Given problem »
Print the following data lines verbatim, with no changes.
----- Supplied records -----
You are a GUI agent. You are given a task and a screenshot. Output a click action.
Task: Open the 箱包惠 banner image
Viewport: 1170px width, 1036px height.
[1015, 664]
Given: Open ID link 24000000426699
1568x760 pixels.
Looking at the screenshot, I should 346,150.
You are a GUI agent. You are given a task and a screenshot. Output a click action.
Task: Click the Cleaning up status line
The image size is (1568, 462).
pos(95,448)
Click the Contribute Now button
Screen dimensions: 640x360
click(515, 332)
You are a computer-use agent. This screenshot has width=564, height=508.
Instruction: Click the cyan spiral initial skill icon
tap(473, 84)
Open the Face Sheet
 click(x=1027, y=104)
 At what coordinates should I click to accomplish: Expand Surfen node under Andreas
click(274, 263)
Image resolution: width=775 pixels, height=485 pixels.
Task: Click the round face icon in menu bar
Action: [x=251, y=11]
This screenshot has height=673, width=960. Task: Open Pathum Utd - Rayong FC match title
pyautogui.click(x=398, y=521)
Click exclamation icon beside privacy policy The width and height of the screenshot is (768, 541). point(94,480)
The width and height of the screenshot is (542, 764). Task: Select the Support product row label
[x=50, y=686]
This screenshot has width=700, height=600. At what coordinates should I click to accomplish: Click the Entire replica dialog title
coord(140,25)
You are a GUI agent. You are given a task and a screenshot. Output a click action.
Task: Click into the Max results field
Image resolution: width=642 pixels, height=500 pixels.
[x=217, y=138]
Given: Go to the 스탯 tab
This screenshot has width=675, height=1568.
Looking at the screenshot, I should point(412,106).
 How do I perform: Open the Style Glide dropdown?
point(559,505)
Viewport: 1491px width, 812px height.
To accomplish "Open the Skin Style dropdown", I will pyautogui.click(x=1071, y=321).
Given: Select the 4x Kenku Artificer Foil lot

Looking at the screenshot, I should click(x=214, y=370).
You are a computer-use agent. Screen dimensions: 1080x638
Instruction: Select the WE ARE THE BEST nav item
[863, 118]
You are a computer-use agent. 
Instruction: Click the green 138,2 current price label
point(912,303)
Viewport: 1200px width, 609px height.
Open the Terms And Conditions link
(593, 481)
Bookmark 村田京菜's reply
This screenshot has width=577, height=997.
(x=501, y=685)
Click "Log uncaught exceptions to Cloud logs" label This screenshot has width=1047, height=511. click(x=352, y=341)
-----
Answer to the task »
You are a GUI agent. You are given a task and a screenshot. Output a click action.
Task: Open the 箱包惠 banner image
Viewport: 1170px width, 1036px height.
[1015, 664]
Given: Open ID link 24000000426699
1568x760 pixels.
Looking at the screenshot, I should 346,150.
You are a GUI agent. You are given a task and a screenshot. Output a click action.
Task: Click the Cleaning up status line
The image size is (1568, 462).
pos(95,448)
Click the Contribute Now button
Screen dimensions: 640x360
click(515, 332)
You are a computer-use agent. This screenshot has width=564, height=508.
Instruction: Click the cyan spiral initial skill icon
tap(473, 84)
Open the Face Sheet
 click(x=1027, y=104)
 At what coordinates should I click to accomplish: Expand Surfen node under Andreas
click(274, 263)
Image resolution: width=775 pixels, height=485 pixels.
Task: Click the round face icon in menu bar
Action: [x=251, y=11]
This screenshot has height=673, width=960. Task: Open Pathum Utd - Rayong FC match title
pyautogui.click(x=398, y=521)
Click exclamation icon beside privacy policy The width and height of the screenshot is (768, 541). point(94,480)
The width and height of the screenshot is (542, 764). Task: Select the Support product row label
[x=50, y=686]
This screenshot has width=700, height=600. At what coordinates should I click to accomplish: Click the Entire replica dialog title
coord(140,25)
You are a GUI agent. You are given a task and a screenshot. Output a click action.
Task: Click into the Max results field
Image resolution: width=642 pixels, height=500 pixels.
[x=217, y=138]
Given: Go to the 스탯 tab
This screenshot has width=675, height=1568.
Looking at the screenshot, I should point(412,106).
 How do I perform: Open the Style Glide dropdown?
point(559,505)
Viewport: 1491px width, 812px height.
To accomplish "Open the Skin Style dropdown", I will pyautogui.click(x=1071, y=321).
Given: Select the 4x Kenku Artificer Foil lot

Looking at the screenshot, I should click(x=214, y=370).
You are a computer-use agent. Screen dimensions: 1080x638
Instruction: Select the WE ARE THE BEST nav item
[863, 118]
You are a computer-use agent. 
Instruction: Click the green 138,2 current price label
point(912,303)
Viewport: 1200px width, 609px height.
Open the Terms And Conditions link
(593, 481)
Bookmark 村田京菜's reply
This screenshot has width=577, height=997.
(x=501, y=685)
Click "Log uncaught exceptions to Cloud logs" label This screenshot has width=1047, height=511. click(x=352, y=341)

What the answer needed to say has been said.